I was going with friends supposedly this week to PRC and have my teaching license renewed.

Yes, I am a licensed teacher, technically.

I never renewed the license though, and never really had to use it because I mostly worked for the government and only taught one semester (two college subjects). So I really cringe at the thought of how much my penalties would be, for not renewing it every five years.

I graduated 1998 and passed the LET that same year.

Plus, I will pay some more for a change of name.

I really need another ID though. Some banks don't think my postal ID is enough to open bank accounts with. I only have that and my passport to identify me officially.

But like what I said, I would have to postpone this endeavor because the weekend took its toll on me and I need to be lying down again most of the time.

Such moments make me think of the phrase "life shelved" which is ironic because "life grows" inside of me. :) Ah, such is the fate of all women who choose to multiply.

A Realization and a New Dream

7:53 AM Sunday, April 25, 2010

I just realized that just when I am planning to become more actively involved and volunteer for a support group for childhood cancer, I get pregnant. Honest!

First, there was that time after Py just died. Mr. Perez of Project Brave Kids just found my blog, and his son Seve was also still undergoing chemo treatments then and he wanted for us to touch base. But Py has already died nga. I looked up their site and thought to myself, i'd just go help cheer the other sick kids at PCMC up.

But I found myself pregnant and that idea was shelved. Not only was it a difficult pregnancy, I also didn't want to be going to hospitals and expose myself to opportunistic viruses.

And then last March, I was assigned to write about two cancer foundations. I was surprised that Cancer Warriors Foundation is actually just in Paco. And they have been around for ten years already. We could have really used the emotional support then. They hold weekly support meetings somewhere in Ermita/Malate and I was like: This is it, another chance to reach out to children with cancer and their families.
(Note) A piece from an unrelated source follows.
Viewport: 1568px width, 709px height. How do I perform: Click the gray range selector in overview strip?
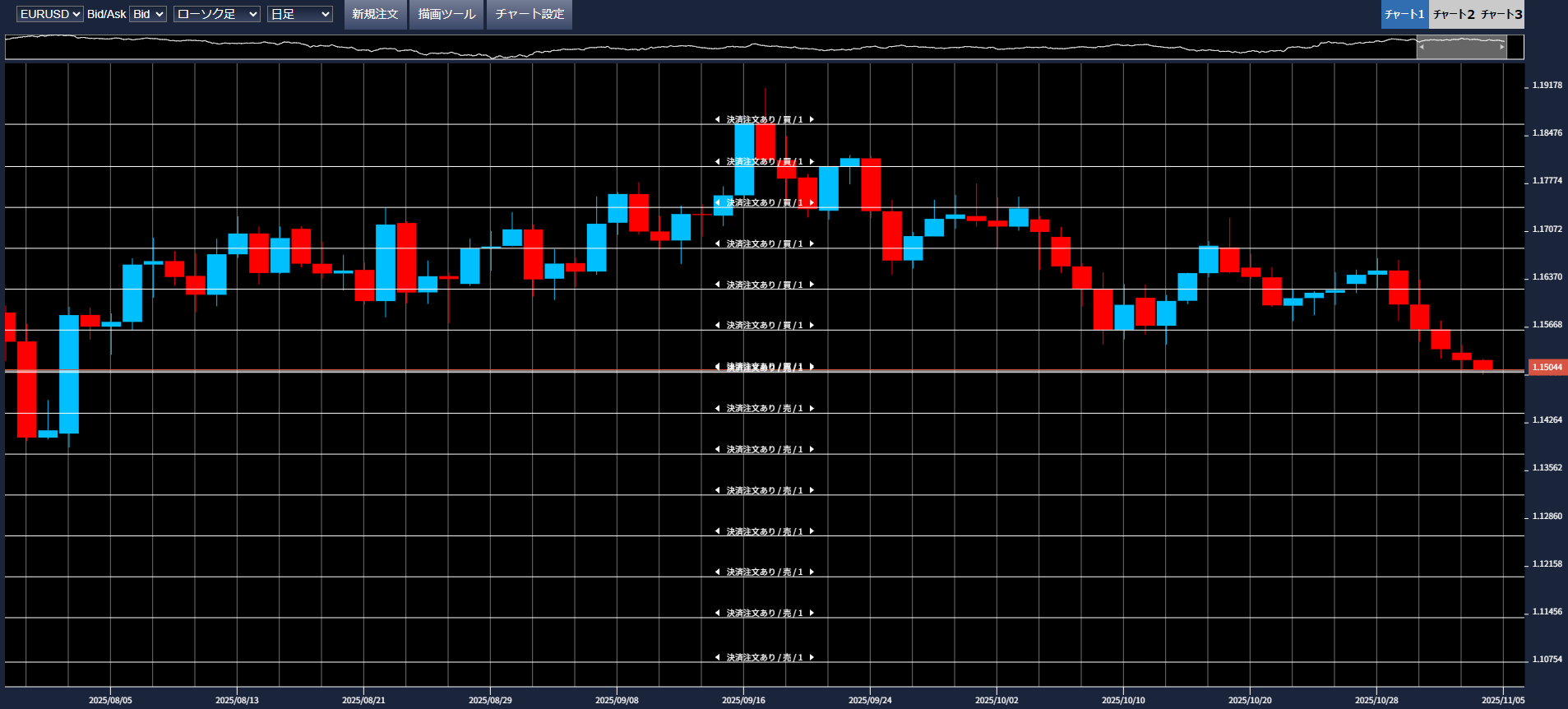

I can't give them money I don't have, but I can give them my time.

Then I found out I'm pregnant again. I'd still love to volunteer as story teller/teacher but I can't now. I am still scared of the possible viruses, given that sick children seem to be a magnet for them.

I wonder what Life is trying to tell me... I am pretty sure it's not that I shouldn't help them. Could it be though that Life is reminding me about how the circle of life continues? That though I have lost a precious nephew to cancer, I am being blessed with healthy kids now?
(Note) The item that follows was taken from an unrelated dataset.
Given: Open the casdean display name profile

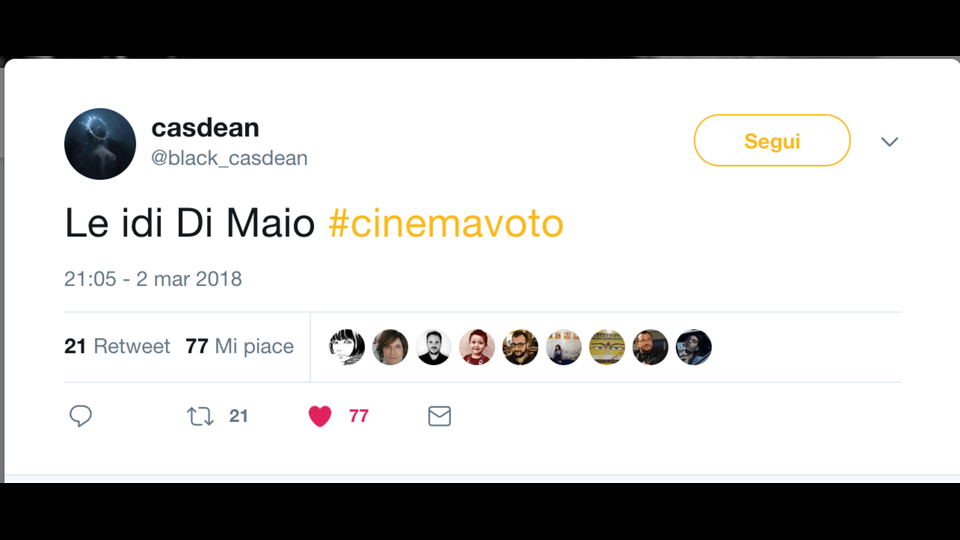Looking at the screenshot, I should tap(205, 128).
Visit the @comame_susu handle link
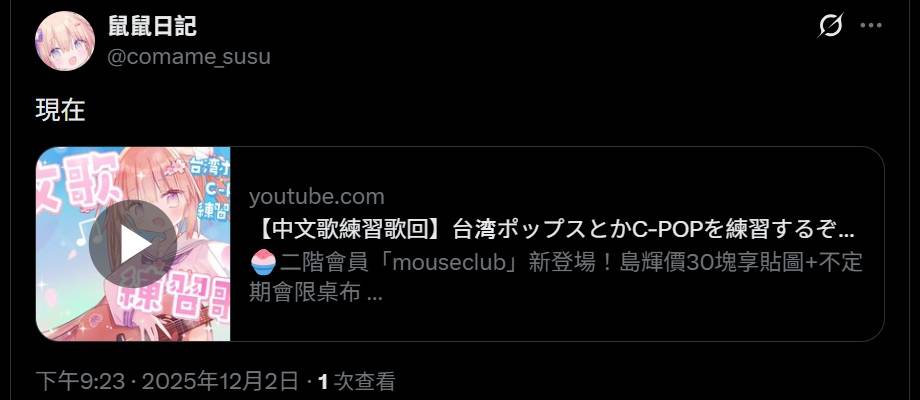920x400 pixels. [x=189, y=57]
Or does Life mean that I am not ready yet?

Truth be told, I doubt I will ever have the stomach for barfs and the smell of disease. But maybe emotionally, I am not really at that level where I can really give just yet?

Sigh.

*~*

I was at a storytelling workshop yesterday and realized that I want to be a good one. I don't want to make a business out of it, but I really want to be reading and telling stories to kids... like the underprivileged ones in sad areas, and sick children, and maybe kids in rural areas.

Well, it was partly why I took up FSL classes. But now, I really, really, really see myself as Lola Basyang. I want to have nieces and nephews clamoring to hear me tell a story.

So maybe, I should really have become a preschool teacher? Hahaha.

Well, I will be a homeschooling Mom anyway.

Hey You...

5:25 PM Saturday, April 10, 2010

... the person. How are you?

I just thought you might be getting overwhelmed by your pregnancy and all its implications that you might be forgetting who you are again, the person. Then again, you've really involved yourself so much in mothering, I don't think people can separate you from the Mom in you anymore.

And I guess that's okay too.

But really, how are you?

Well, for what it's worth... I sometimes catch myself resentful of the hormones, eventhough I would probably go mental if they stop wreaking havoc in my body. I know I should be thankful that even though I feel sick, I am not really sick as opposed to being sick.

And yeah, I guess there is that sadness over the many things i'd set aside again, all in the glory of motherhood and family. It's not just the earning and socializing opportunities, but the journey to another aspect of ME just really has to be shelved for now.

Definitely no trips abroad in the next two years... unless we're migrating, which is very unlikely.

And maybe no nice things again (not that I don't have a lot of good things).

But maybe this is the opportunity to be more that I was waiting for.

I am thankful, definitely. My parents are still alive and fairly healthy, and I have a great relationship with my sister, and a working one with my brother. My marriage is ok to great (depending on my moods), my child is healthy and happy, my purchasing power is available, even if limited.

I am worried about the coming elections. I don't want half the population migrating from hopelessness with the leadership situation and I certainly don't want more crime resulting from poverty.

And I am somehow convinced that Ondoy will happen again. It's the ants eating my cheese floss in the ref that tells me there is dire need there.

Oh... I miss reading. I have two Readers Digests I haven't read yet. That's crazily unacceptable for me!